Objective: The objective of this study was to develop and validate a mortality risk index from multimorbidity using pharmaceutical dispensing data.
Design: The P3 (Pharmaceutical Prescribing Profile) mortality risk index was created (development n=2,331,645) using pharmaceutical dispensing records for the last 12 months for long-term conditions. β coefficients from a Cox proportional hazards model for mortality provided component scores for 30 medication categories. Index validity was tested (validation n=1,000,166) for risk of mortality and overnight hospitalization over 1 year, and predictive ability calculated for the P3 index relative to the hospital admission-based Charlson and M3 indices (all models adjusted for age/sex).
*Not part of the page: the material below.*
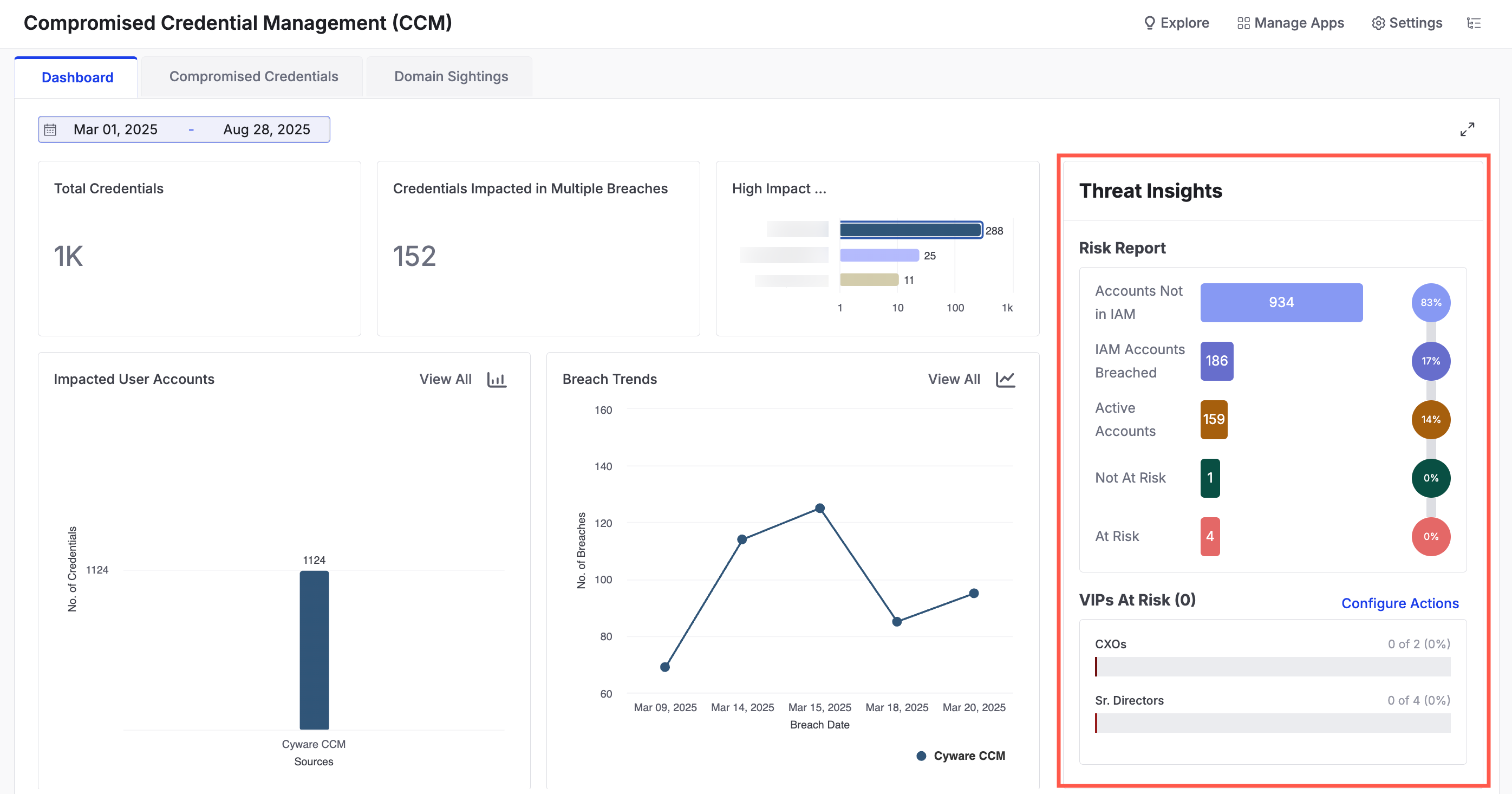The image size is (1512, 794).
Task: Click the Mar 15, 2025 peak data point
Action: pyautogui.click(x=819, y=508)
Setting: This study was carried out in the setting of routine health data sources for the New Zealand adult general population, for an index date of January 1, 2012.
Results: The P3 index performed equivalently to Charlson for 1-year mortality risk [c-statistics=0.920 and 0.921, respectively; difference=-0.001; 95% confidence interval (CI): -0.004, 0.001]; P3 outperformed Charlson for overnight hospitalization risk (c-statistics=0.712 and 0.682; difference=0.029; 95% CI: 0.028, 0.031). Adding P3 to a model already containing the M3 index led to only marginal improvement for mortality (difference in c-statistics=0.004; 95% CI: 0.002, 0.005) but some improvement for hospitalization risk (difference in c-statistics=0.020; 95% CI: 0.018, 0.021).
Conclusions: The P3 index provides an appropriate alternative to measures like the Charlson and M3 index when analysts only have access to pharmaceutical dispensing data for determining multimorbidity. The P3 index had a performance advantage over Charlson when analyzing risk for overnight hospital admissions.